The victims were a young couple, recently wed. The distraught husband, Marcus, had explained to Lestrade how his wife had heard an odd sound from downstairs and had gone to investigate. He hadn't heard anything himself, and thought nothing of it until the girl, Elaine, screamed. Upon running downstairs, he'd found his wife lying in a pool of her own blood and her killer already vanished. The only thing taken was her wedding band.

This was the story recounted to an unimpressed consulting detective by Marcus, who, though still in shock, managed the retelling without losing too much of his composure.

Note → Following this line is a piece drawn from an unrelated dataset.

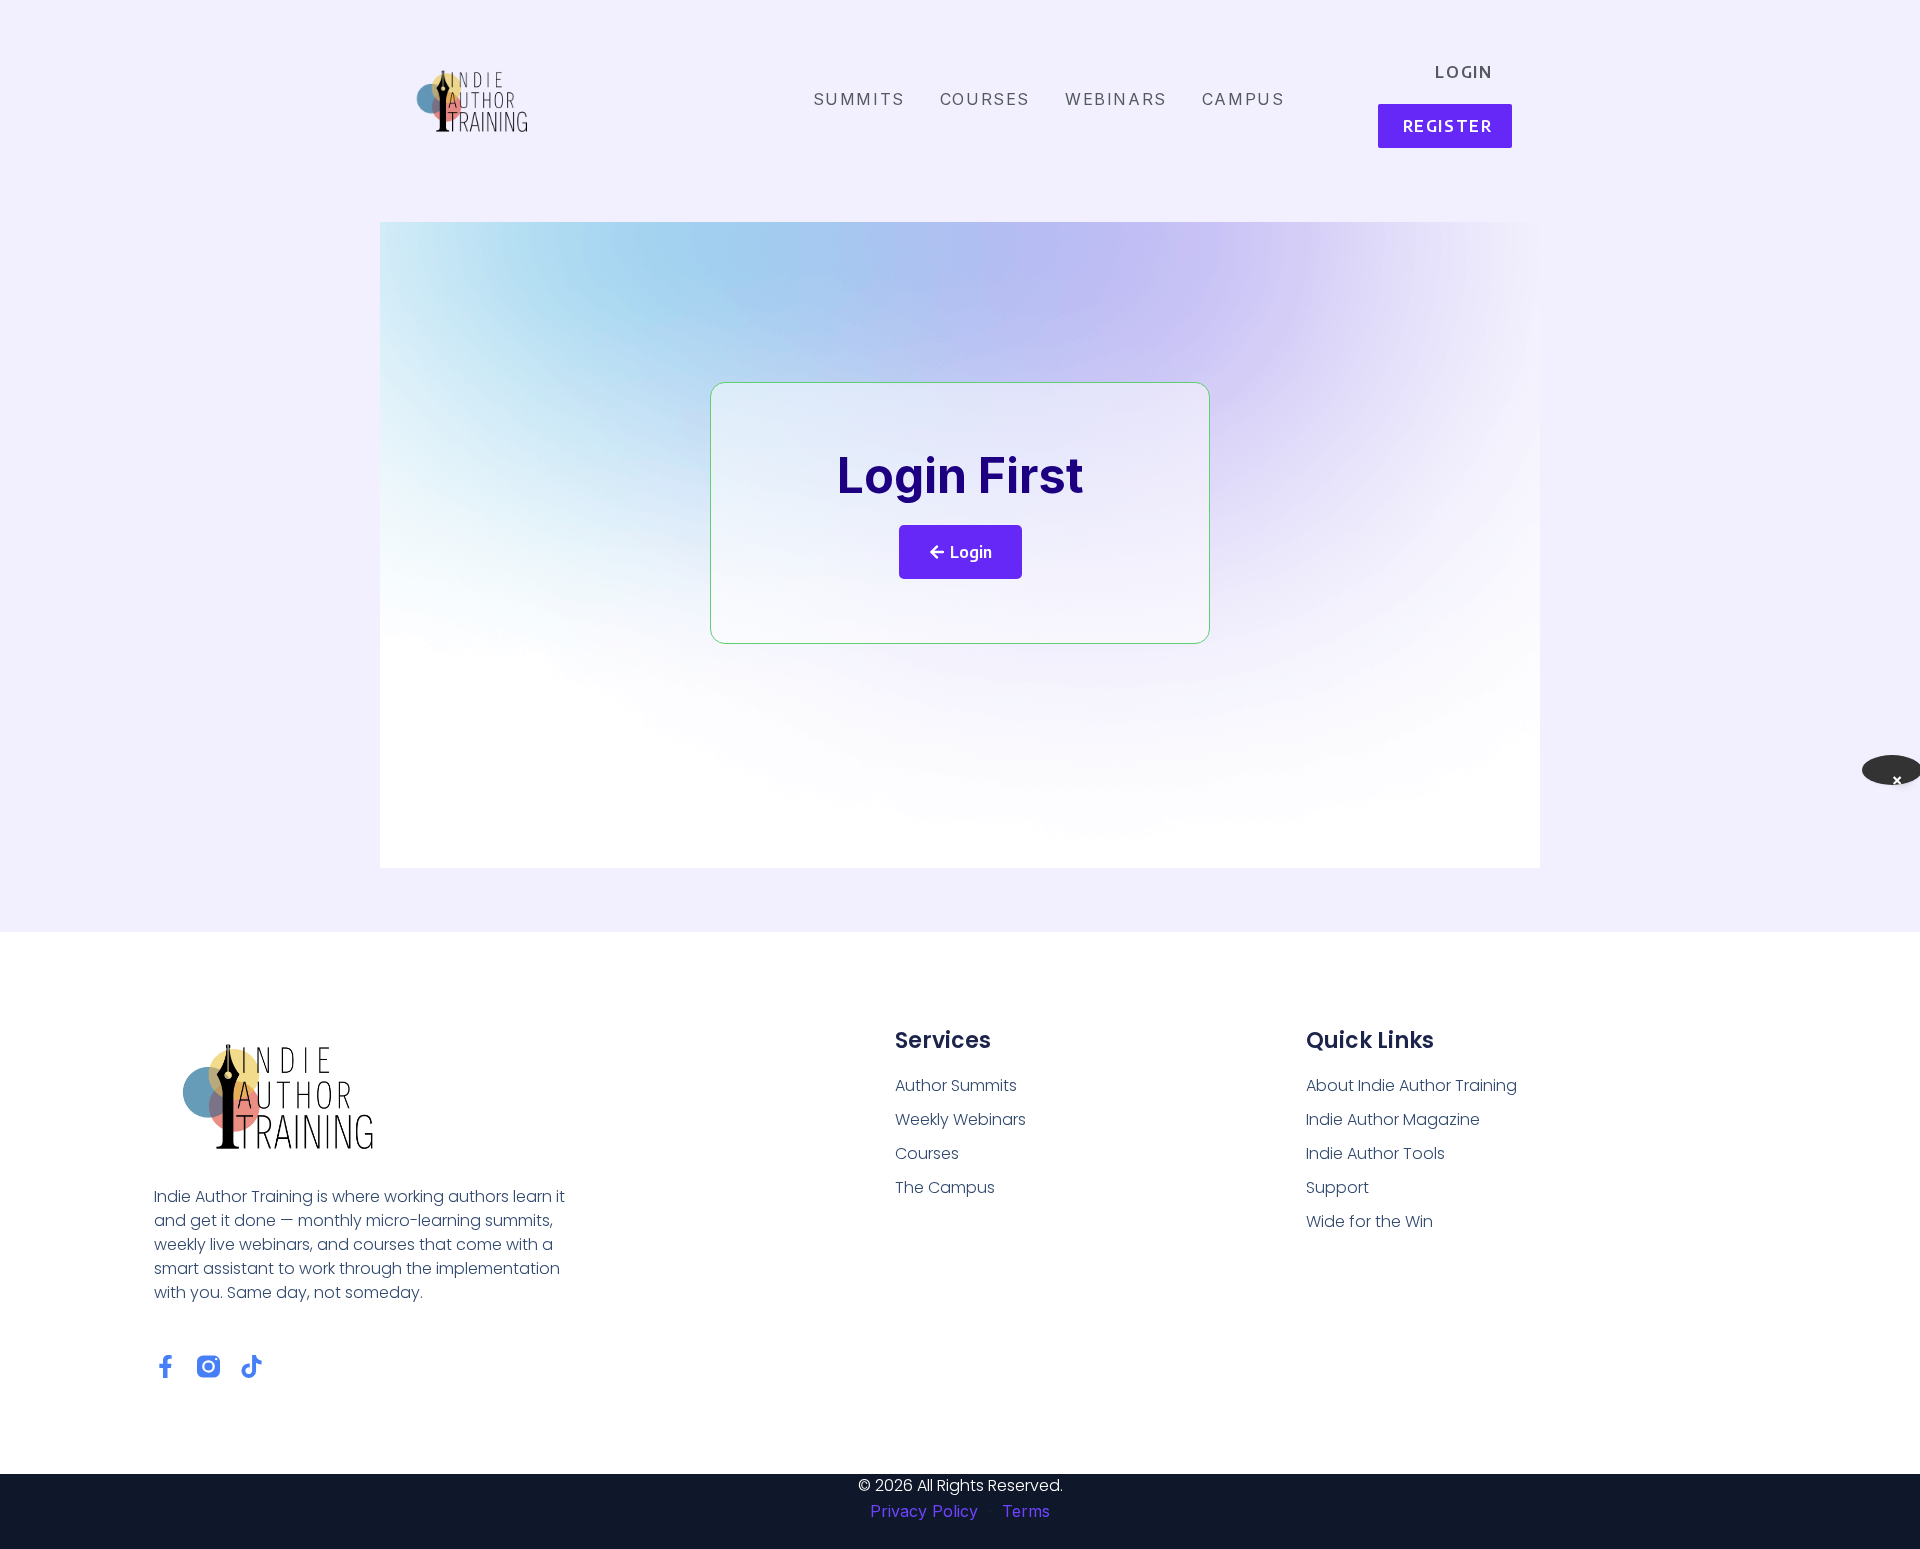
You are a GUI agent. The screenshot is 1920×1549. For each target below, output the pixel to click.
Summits (859, 99)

After Anderson took the lad back to the ambulance, Sherlock turned to John and the detective inspector.

"What's the Yard's opinion?" the tall man asked, arching an eyebrow at Lestrade.

"Well, er, the boy, Marcus doesn't seem to be behind it," the DI said nervously. John couldn't blame him - anyone would have been nervous trying to justify a position to that cold, blank countenance.

"Good so far," Sherlock drawled. "What else?"

"It seems like a simple enough case of disrupted breaking and entering..." Lestrade faltered as Sherlock's eyes narrowed. "Isn't it?"

"No."

"Then what -?"

"Think."

The detective led the way into the small suburban house. As per Sherlock's usual modus operandi, the body had been left untouched on the hardwood floor. She lay on her back, eyes frozen wide with terror. A single bullet hole broke the suntanned skin of her left temple, and having worked with the detective long enough to know what to look for, John spotted the pale patch of skin on her finger where a wedding ring should have been.

"Now look." Sherlock's steel grey eyes swept the scene with expert precision. "She says she heard a noise. Her husband did not. If the noise was that soft, why should it have made her nervous enough to go and investigate?"

"You're saying she was afraid of someone coming after her?" Lestrade asked with a frown.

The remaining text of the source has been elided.